The group joins an already notable list of Grand Old Partiers to back same sex marriage. Indeed, close associates of a president who once announced that "I trust God speaks through me," have been among those leading the elephant pack: W's VP Dick Cheney (whose daughter is gay), his Secretary of State Colin Powell, his Solicitor General Theodore B. Olson, and his First Lady Laura Bush have each backed gays' right to marry. (Olson is one of the lead lawyers in the case; none of the other three have signed the brief as of yet. Also, President Obama has not yet filed a brief on the issue as the Thursday deadline looms.)
Signs of the Right's shifting sentiment -- like that of many Americans, and many Democrats -- have come recently and swiftly. For instance, take Whitman, who is now CEO of Hewlett Packard. When she ran for governor in 2010, she supported Prop. 8, the 2008 California ballot initiative banning same-sex marriage. Three years later, she has signed her name on a document seeking to persuade the Justices to rule that same law unconstitutional. (Although, it is worth noting that it may not be in the best business interest of a Silicon Valley executive to have such a public stance against one of the Bay Area's most cherished issues.)
In the wake of Obama's reelection, everybody is talking about how the GOP had to do some "soul searching" and figure out how the party would win over Hispanics, women, blacks, Asians, young people, gays, and pretty much every demographic other than old white men. The first step in the party's evolution was a shift in immigration policy, which manifested when Republican Golden Boy/Florida Senator Marco Rubio outlined a policy that offered a path to legality for undocumented immigrants.

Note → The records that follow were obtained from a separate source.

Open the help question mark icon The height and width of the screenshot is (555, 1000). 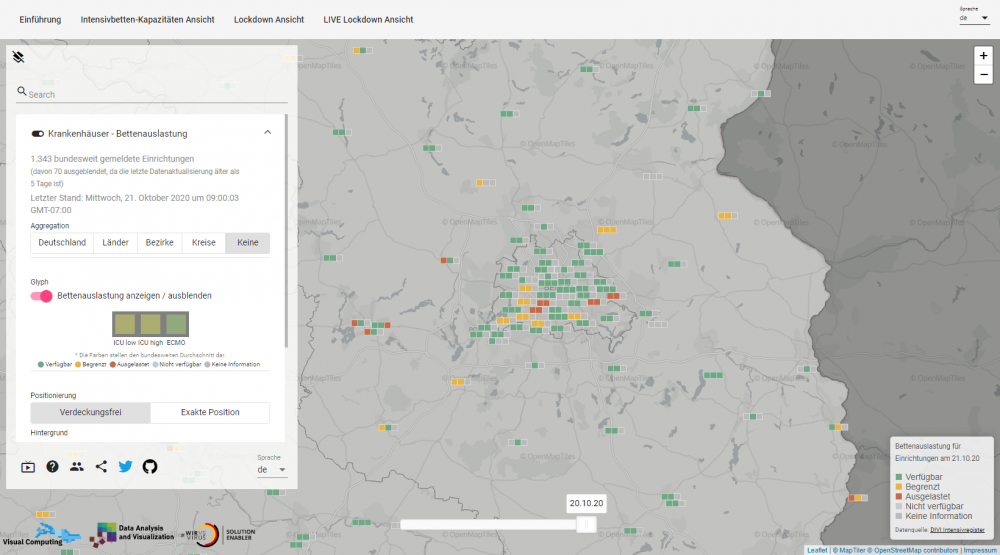[x=52, y=466]
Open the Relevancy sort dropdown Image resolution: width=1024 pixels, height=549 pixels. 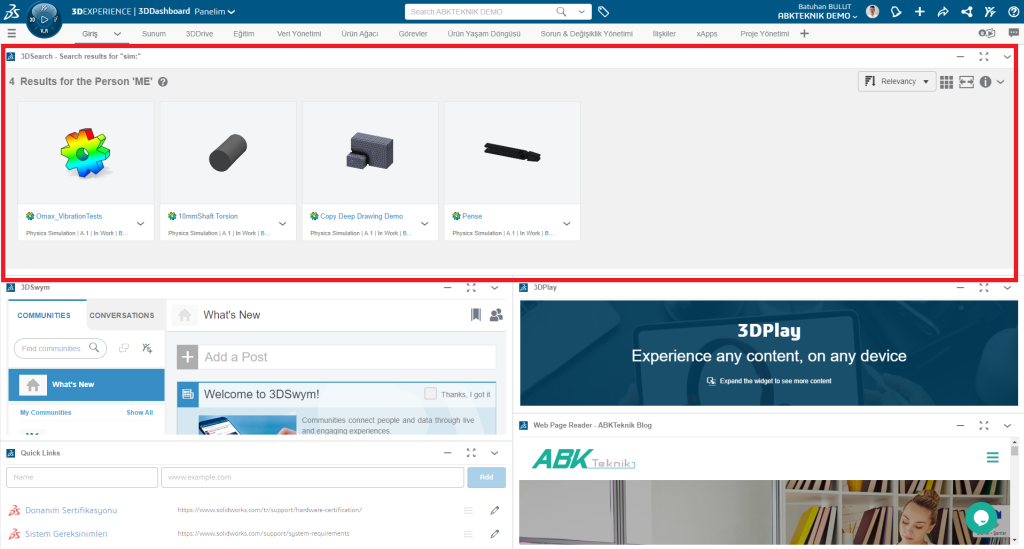click(896, 82)
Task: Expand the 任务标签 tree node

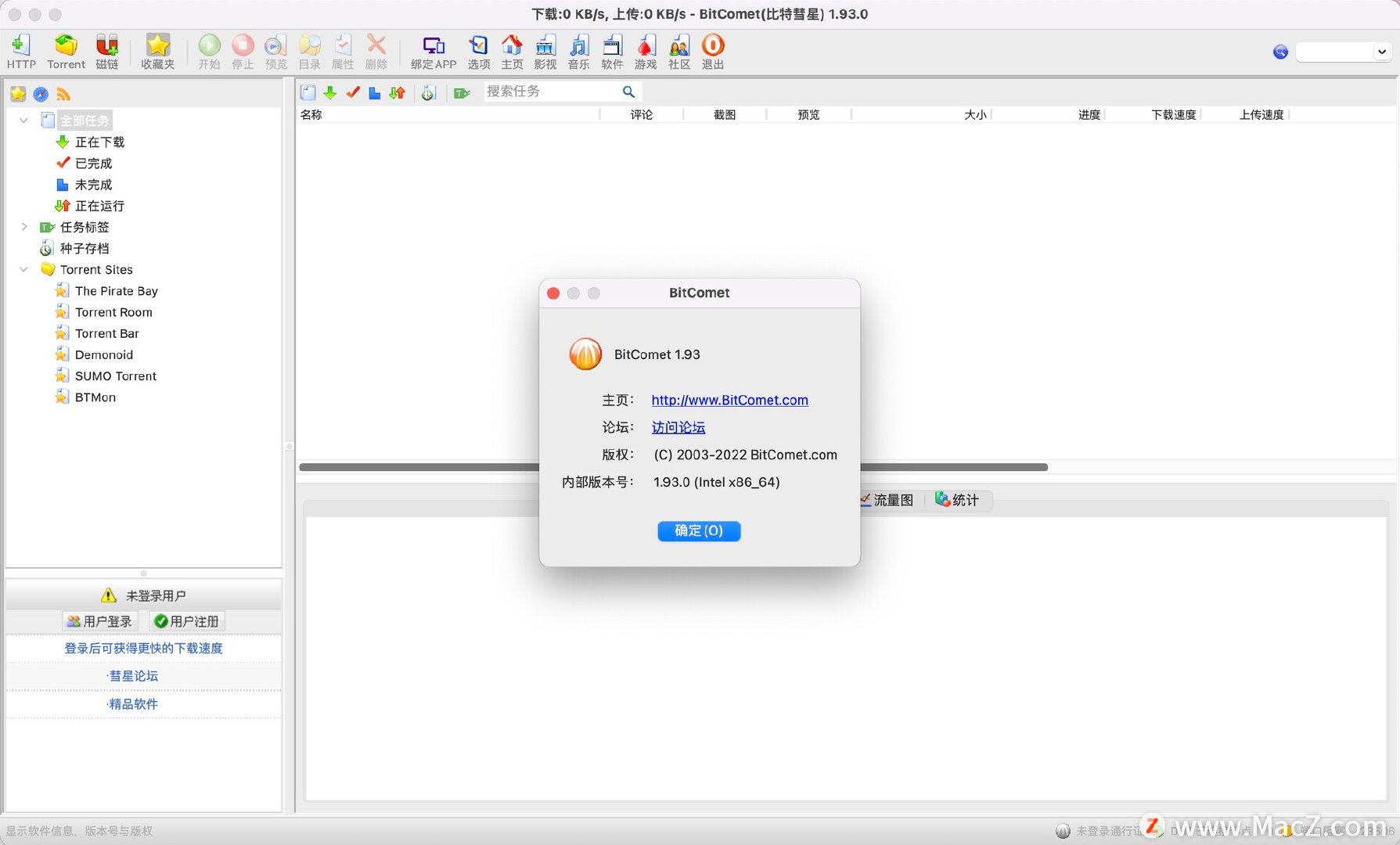Action: click(24, 227)
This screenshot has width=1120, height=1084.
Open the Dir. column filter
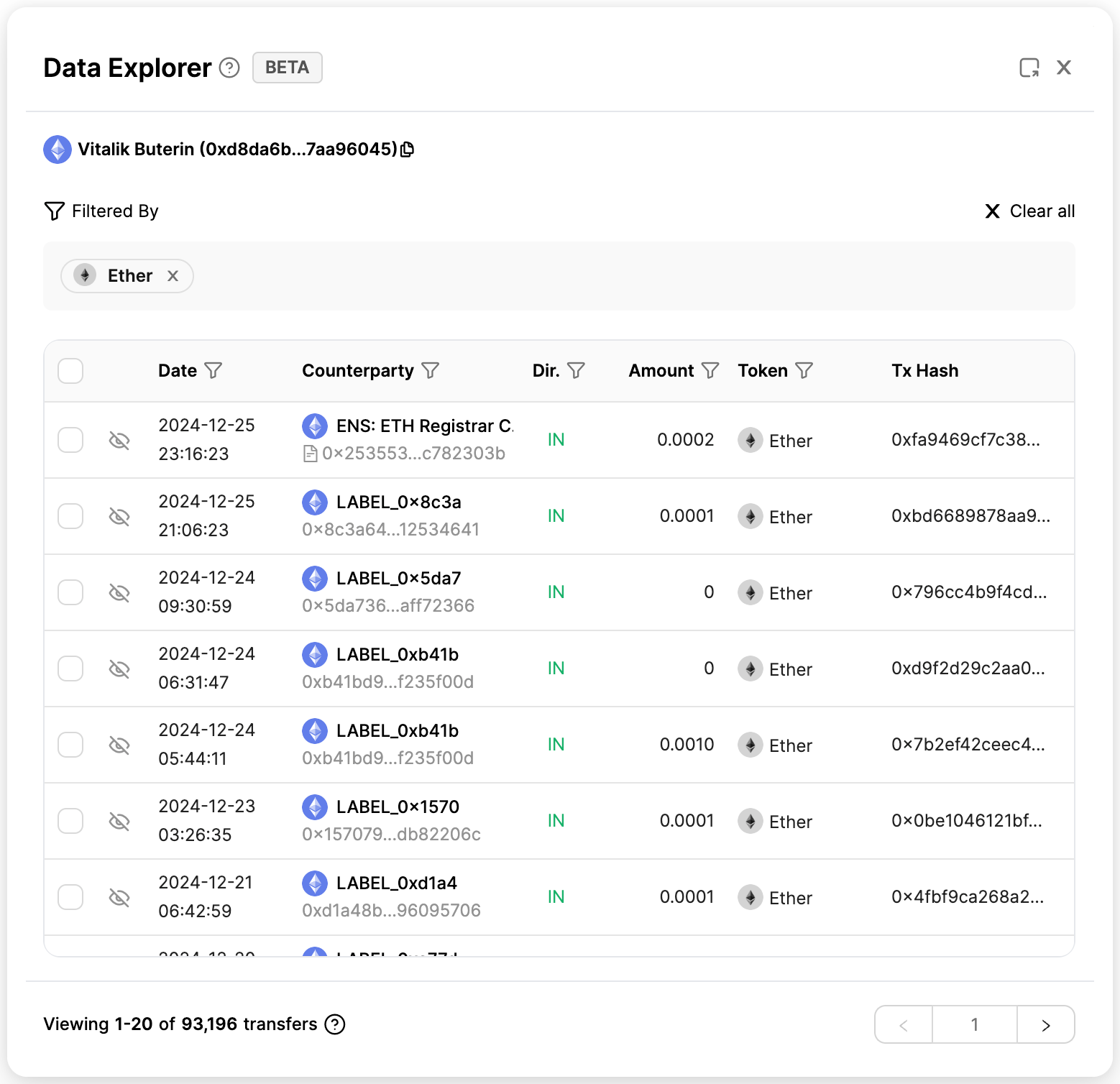tap(576, 371)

The cynical observer, of course, would be quick to note that Rubio is one of the early frontrunners for the 2016 GOP Presidential nomination, and if he wants any chance at reaching the White House, he'll need to start winning over a wider swath of America.

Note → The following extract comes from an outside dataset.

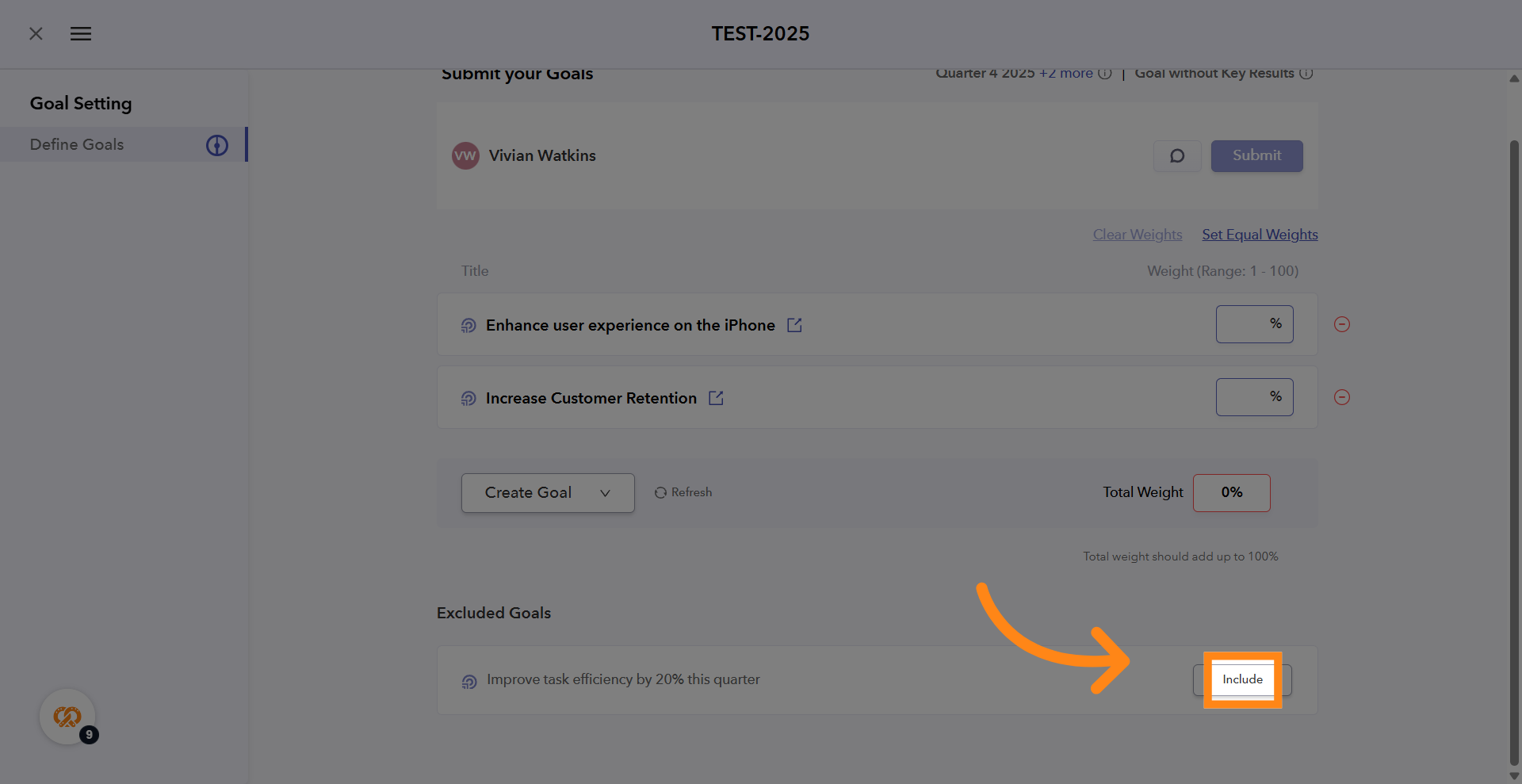Click the Refresh icon below the goals list
Image resolution: width=1522 pixels, height=784 pixels.
(x=661, y=492)
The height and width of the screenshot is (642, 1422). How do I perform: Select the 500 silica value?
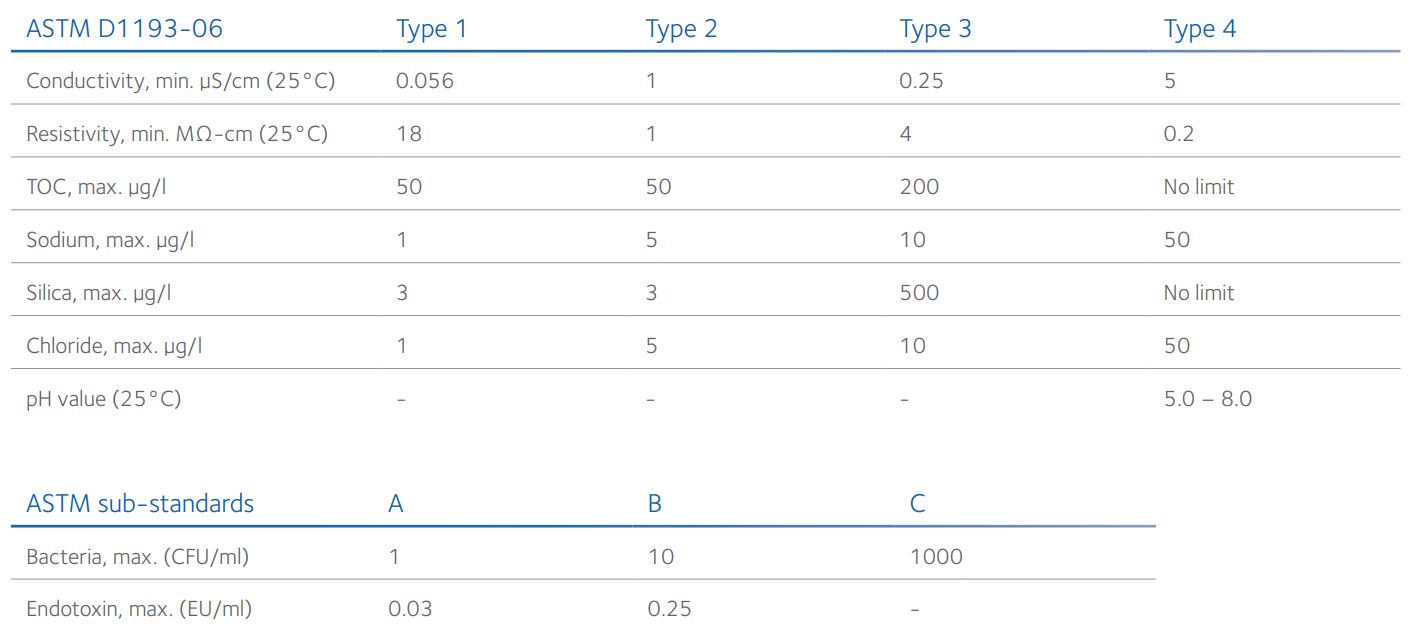[919, 293]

This shift on gay marriage might seem the second step in the party's evolution -- "reflects the civil war in the party since the November election," noted the New York Times. Except the leaders in the push so far aren't the pols with their eyes on the next campaign. Instead, it's folks from the old guard, many who left Washington, with no vested interest, speaking out against their party's orthodoxy. There are only two active elected officials on the brief: Rep. Ileana Ros-Lehtinen, of Florida, and Rep. Richard Hanna, of New York.
When it comes to gay marriage, a deep divide -- generational, geographical, and philosophical -- within the GOP becomes increasingly apparent. Perhaps something to be settled in the 2016 Primaries. In the meantime, the Supreme Court will hear oral arguments over Prop. 8 in about a month, which could make same-sex marriage legal for all Californians -- finally.